During the last two weeks, the rumors about Pittsburgh Penguins superstar Sidney Crosby’s health have ramped up once again. In a way, it’s a bit like the Phoenix Coyotes situation in injury form: an important story with plenty of ups and downs but few concrete details, which can make the process frustrating for onlookers.
Joe addressed the latest round of scuttlebutt by asking everyone to relax, but many hockey people are struggling to deal with the murky nature of Crosby’s health situation. If their public comments are a true indication of their knowledge of the situation – rather than a smokescreen – then the Penguins organization seems like it’s just as confounded about their biggest star’s progress as anyone else.
Ultimately, the only answer to one of the off-season’s biggest (and most troubling) questions is a shoulder shrug. The Pittsburgh Tribune-Review’s Dejan Kovacevic brings up an interesting point, then: doesn’t Crosby owe it to the Penguins – and to a far lesser extent, the hockey world – to keep his team more informed about his situation?
Look, I’m not suggesting that he reports to Pittsburgh and spends his entire summer under team supervision. He’s a grown man, an athlete is due his offseason, and the employer has no control over that. Nor am I suggesting Crosby isn’t due his privacy, particularly in light of his usual fishbowl existence. Nor am I ignoring that he’s had a rough few months. For all we know, it might still be rough for him.
But how about a call to the Penguins rather than vice versa?
How about a text?
Stick taps in Morse code?
The Penguins owe a lot to Crosby, but he surely owes them the courtesy of diligent, detailed updates on his health. To avoid doing so is as indefensible as it is inexplicable.
It’s a shame that the Penguins are less than a month from the start of camp, and Shero and Bylsma have so little information on the key component of their roster. It’s a shame that the public knows even less, not having heard from him since two days after last season ended.
It’s probably a little harsh to call Crosby’s lack of response “indefensible,” especially since it’s possible that he doesn’t know a whole lot more about his future than anyone else. Kovacevic does make an interesting point, though, and the very roots of the problem might come down to poor communication. At least that’s what Cassie McClellan argues in a provocative piece about Crosby’s situation; she believes that someone “looked the other way” when it came to his health after that initial David Steckel hit, whether it was the team’s staff, his teammates or Crosby himself.
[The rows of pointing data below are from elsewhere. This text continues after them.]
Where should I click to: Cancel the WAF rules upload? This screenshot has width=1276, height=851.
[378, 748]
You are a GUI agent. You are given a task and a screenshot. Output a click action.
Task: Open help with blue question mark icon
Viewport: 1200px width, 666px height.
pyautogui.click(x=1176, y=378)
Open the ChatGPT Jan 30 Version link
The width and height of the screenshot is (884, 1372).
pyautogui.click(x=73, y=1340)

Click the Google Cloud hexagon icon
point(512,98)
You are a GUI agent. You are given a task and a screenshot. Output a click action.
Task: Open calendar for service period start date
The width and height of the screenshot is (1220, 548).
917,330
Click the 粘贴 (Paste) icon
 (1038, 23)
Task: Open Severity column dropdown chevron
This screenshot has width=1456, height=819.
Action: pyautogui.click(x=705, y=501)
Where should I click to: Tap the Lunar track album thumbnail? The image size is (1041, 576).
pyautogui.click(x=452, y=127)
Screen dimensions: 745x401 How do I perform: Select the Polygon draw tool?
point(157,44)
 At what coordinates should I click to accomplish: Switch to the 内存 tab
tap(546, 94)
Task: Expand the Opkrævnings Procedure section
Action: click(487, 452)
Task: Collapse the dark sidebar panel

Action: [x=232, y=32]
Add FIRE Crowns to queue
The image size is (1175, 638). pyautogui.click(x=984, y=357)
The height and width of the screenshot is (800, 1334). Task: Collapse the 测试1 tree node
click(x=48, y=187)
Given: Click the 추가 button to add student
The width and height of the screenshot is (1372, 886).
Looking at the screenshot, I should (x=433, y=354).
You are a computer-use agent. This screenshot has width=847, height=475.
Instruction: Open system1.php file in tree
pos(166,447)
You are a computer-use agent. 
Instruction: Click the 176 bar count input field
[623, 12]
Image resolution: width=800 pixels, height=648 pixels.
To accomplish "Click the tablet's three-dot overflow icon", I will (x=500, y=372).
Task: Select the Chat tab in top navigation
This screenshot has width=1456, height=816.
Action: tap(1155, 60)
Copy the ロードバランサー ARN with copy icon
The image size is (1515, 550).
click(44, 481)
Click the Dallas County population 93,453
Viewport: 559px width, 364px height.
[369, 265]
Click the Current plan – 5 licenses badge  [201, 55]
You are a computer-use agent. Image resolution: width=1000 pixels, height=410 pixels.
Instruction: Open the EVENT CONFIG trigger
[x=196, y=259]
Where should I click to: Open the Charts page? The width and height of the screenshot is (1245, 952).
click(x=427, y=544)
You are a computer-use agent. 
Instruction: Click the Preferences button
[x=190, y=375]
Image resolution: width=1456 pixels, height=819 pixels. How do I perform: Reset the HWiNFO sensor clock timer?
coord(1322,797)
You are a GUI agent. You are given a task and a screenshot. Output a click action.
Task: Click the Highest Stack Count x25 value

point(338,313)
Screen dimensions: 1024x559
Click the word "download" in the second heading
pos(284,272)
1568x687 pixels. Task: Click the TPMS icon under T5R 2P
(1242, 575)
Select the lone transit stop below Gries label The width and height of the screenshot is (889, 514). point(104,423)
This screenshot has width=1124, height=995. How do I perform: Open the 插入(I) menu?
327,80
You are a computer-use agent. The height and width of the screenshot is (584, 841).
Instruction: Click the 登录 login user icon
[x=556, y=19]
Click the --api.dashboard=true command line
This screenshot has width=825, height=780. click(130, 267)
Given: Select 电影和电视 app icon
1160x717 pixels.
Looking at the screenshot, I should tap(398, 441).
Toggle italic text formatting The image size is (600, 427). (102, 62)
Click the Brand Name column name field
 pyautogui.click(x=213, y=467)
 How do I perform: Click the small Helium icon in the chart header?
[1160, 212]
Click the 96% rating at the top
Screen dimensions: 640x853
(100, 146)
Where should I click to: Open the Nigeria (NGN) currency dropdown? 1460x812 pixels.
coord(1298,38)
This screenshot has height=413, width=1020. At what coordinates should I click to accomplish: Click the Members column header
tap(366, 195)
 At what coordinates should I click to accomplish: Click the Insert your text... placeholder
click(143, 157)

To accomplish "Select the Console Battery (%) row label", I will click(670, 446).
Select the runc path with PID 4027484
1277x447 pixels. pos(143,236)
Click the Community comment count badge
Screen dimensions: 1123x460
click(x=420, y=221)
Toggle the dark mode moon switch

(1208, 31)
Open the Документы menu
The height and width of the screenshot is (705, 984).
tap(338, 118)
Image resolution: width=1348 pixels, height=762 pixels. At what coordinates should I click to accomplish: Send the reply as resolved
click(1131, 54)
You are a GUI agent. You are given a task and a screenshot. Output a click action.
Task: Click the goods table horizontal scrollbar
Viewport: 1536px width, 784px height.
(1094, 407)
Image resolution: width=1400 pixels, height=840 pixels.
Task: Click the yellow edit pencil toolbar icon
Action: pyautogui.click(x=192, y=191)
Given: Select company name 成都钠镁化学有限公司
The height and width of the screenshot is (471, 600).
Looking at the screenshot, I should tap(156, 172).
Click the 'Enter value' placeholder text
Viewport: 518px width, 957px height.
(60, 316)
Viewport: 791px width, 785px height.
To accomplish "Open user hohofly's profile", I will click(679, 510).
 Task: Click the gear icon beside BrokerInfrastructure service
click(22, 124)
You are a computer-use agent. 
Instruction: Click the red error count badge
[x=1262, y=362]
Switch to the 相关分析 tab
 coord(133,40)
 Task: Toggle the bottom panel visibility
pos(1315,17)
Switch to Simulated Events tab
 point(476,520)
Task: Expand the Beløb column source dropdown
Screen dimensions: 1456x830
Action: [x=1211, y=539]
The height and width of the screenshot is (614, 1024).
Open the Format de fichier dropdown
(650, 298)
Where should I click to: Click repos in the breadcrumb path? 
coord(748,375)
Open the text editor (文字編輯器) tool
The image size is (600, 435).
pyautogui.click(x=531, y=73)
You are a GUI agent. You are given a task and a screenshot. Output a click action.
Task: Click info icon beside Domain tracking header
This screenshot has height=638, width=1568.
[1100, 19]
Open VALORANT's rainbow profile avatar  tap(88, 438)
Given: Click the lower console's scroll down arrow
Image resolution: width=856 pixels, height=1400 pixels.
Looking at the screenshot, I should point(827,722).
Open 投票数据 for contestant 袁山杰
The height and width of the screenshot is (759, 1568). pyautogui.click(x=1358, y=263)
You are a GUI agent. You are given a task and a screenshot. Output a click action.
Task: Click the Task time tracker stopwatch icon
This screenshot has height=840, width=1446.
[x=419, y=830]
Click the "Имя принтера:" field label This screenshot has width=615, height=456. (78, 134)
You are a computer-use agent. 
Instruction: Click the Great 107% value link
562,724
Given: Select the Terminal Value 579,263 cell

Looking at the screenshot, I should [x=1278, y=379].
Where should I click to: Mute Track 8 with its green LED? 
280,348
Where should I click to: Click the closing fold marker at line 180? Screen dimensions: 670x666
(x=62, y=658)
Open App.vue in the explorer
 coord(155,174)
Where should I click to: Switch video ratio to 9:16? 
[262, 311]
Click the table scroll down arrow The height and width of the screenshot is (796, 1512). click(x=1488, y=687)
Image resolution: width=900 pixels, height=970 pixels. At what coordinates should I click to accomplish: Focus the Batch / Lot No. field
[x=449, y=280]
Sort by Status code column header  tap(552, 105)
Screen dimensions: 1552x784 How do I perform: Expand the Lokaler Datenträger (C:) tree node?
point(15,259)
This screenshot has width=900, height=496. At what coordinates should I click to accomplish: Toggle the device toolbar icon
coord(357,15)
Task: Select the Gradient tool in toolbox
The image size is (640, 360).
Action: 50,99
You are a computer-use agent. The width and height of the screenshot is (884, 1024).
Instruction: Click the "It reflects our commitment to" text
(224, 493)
And how about the ultimate scenario of everyone knowing everything? Crosby saying he’s okay, teammates – knowing that he’s not – going along with it, coaches – knowing that he’s not – are afraid to pull him, trainers – not saying too much because they don’t want to cause waves – letting it go, the GM – giving into pressures to keep the marquee player in the league in a marquee game – doesn’t say anything, and NHL officials in charge knowing what’s really going but taking everyone at face value. That’s not a conspiracy theory or anything; that’s just how these things can sometimes go. (I have a friend who’s an athletic trainer at the college level, and you’d be surprised just how willfully ignorant and/or flat-out in denial people can get around star players and their injuries.) If everyone knew, then everyone’s to blame.
At this point, it’s not about whose at fault for Crosby’s situation, but one can argue that the situation is still being handled in a way that seems strange to outsiders. Maybe the Penguins/Crosby are controlling information for tactical reasons, but the lack of concrete updates about the NHL’s biggest names lends itself to rumor mongering and doomsday proclamations. It’s doubtful that things would change much if Crosby shed some light on the situation, but Kovacevic is among those who believe that he should break his silence anyway.